Container orchestration provides simplified operations and added security, efficiently managing such tasks as:
- Provisioning and deployment
- Configuration and scheduling
- Traffic routing and load balancing
- Efficient resource allocation
- Scaling containers as needed to balance workloads across infrastructure
- Container health monitoring
- Secure interactions between containers
Security Risks and Why Containers Must Be Secured
Developers frequently optimize the building of containerized applications with open-source software. However, this can lead to numerous security vulnerabilities. Because containers can become easy security targets, it is crucial to secure the container pipeline so containers remain reliable and trusted.
Signature enforcement and trust authentication through PKI certificates offer DevOps teams the optimal assurance of the security, identity, and compliance of containers and their code. Container and container cluster connections benefit from the authentication and end-to-end encryption capabilities of SSL/TLS certificate security.
Container Vulnerability Factors:
- Scope of Threat Exposure – A single container threat exposure can affect the whole infrastructure as all containers share a common operating system. All traffic and data flowing to the containers should be authenticated and encrypted using SSL/TLS certificates.
- Networking – Communication between containers is not secured by default, so they must be secured through HTTPS protocol using SSL/TLS Certificates.
- Unauthenticated Docker API – Docker, by default (and by extension Docker Swarm) has no authentication or authorization within its API, relying instead on the filesystem security of its Unix socket /var/run/docker.sock, accessible only by the root user. Use of the Docker API over TCP will need to be secured so that root access will not be given out arbitrarily to anyone.
SSL/TLS Requirements in Kubernetes
Docker containers are increasingly being adopted by DevOps teams as a more efficient solution for the deployment and management of applications, however require SSL / TLS certificates to secure communication between containers, hosts and clients. Some of the key use cases for Container security using SSL/TLS certificates include Image Signing and securing Client and Daemon API.
Kubernetes gives DevOps teams the platform to schedule and run containers in clusters of physical or virtual machines. Kubernetes architecture divides a cluster into components, or microservices, that work together to maintain the cluster's defined state.
Different use cases and points for SSL/TLS to secure a Kubernetes environment:
- At the load balancer - The most common use case for terminating TLS at the load balancer is to use publicly trusted certificates. This use case is simple to deploy and the certificate is bound to the load balancer itself.

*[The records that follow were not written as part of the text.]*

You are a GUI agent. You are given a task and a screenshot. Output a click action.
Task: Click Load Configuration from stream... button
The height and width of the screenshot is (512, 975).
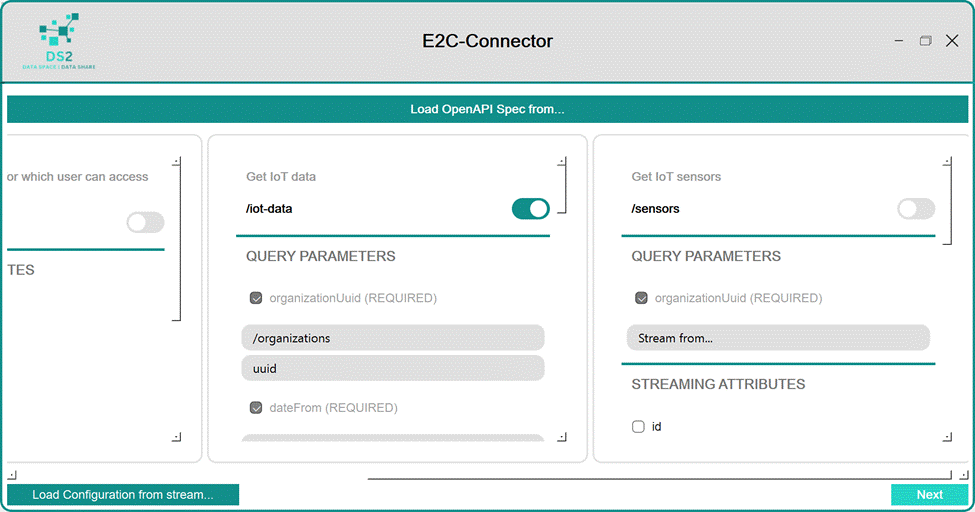(x=123, y=494)
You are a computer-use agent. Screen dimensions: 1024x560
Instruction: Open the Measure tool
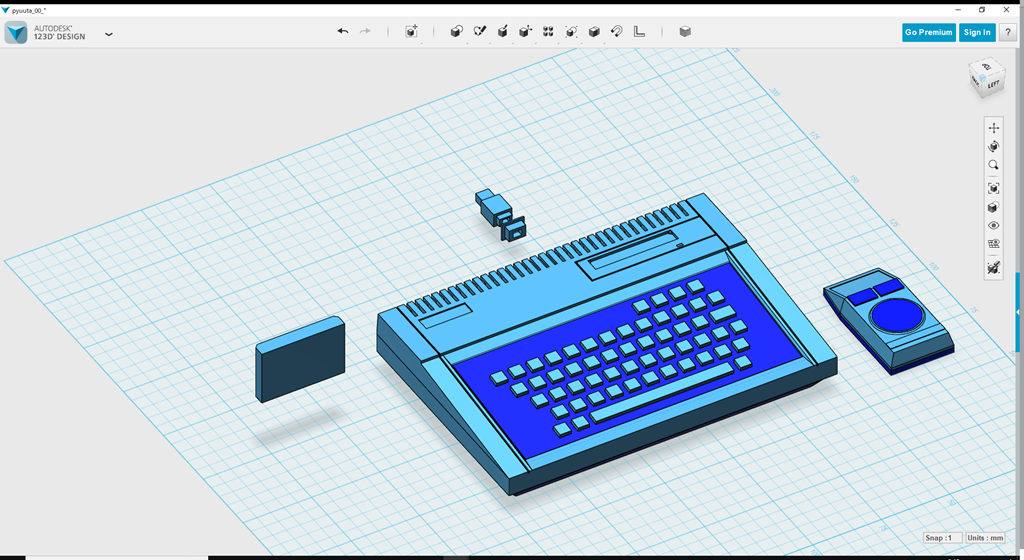pyautogui.click(x=640, y=32)
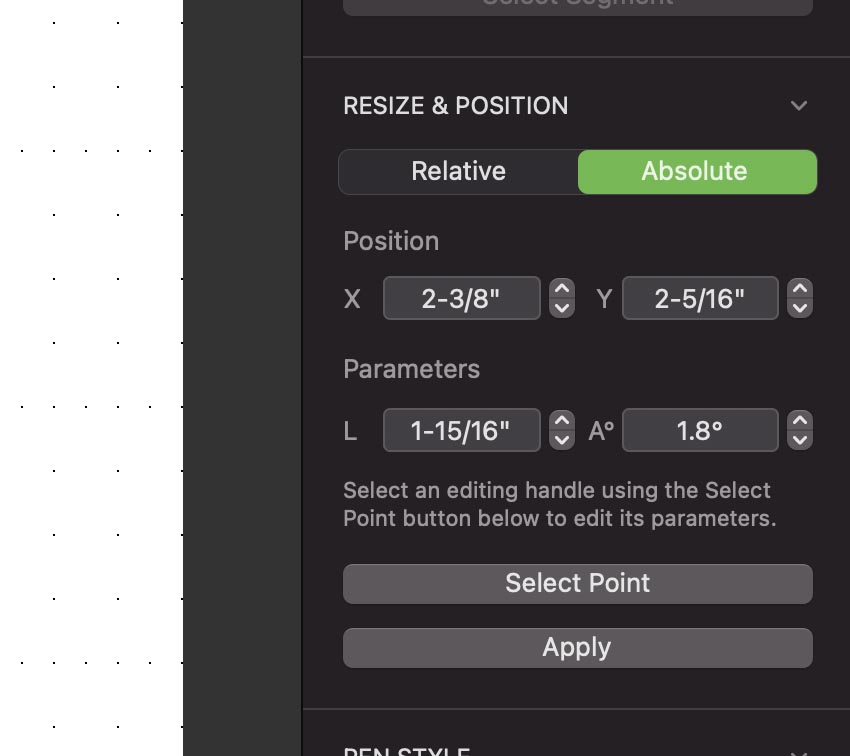Increase X position with up arrow
Screen dimensions: 850x756
(x=562, y=289)
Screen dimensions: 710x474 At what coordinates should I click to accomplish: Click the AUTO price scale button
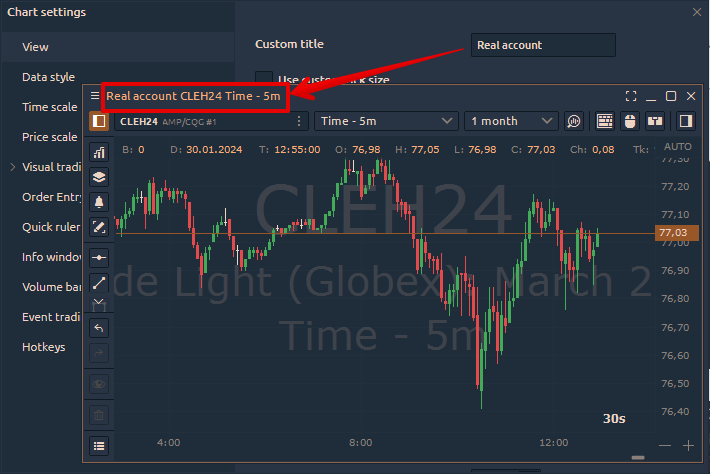coord(677,147)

- At the ingress - If there is no strict requirement for end-to-end encryption, the process can be offloaded to the ingress controller or the NLB. This helps DevOps teams optimize the performance, configuration, and management of workloads.
- On the pod - In Kubernetes, a pod is the smallest deployable unit of computing and encapsulates one or more applications. End-to-end encryption of the traffic from the client to a Kubernetes pod provides a secure communication model where the SSL/TLS is terminated at the pod inside the Kubernetes cluster.
- Mutual SSL/TLS between pods - This provides secure encryption in transit for data flowing inside a Kubernetes cluster.
Securing DevOps containers with SSL/TLS certificates adds a necessary layer of protection, ensuring confidentiality, integrity, and authentication of the communication channels. It helps mitigate security risks, facilitates compliance with regulations, and fosters trust in the containerized environment.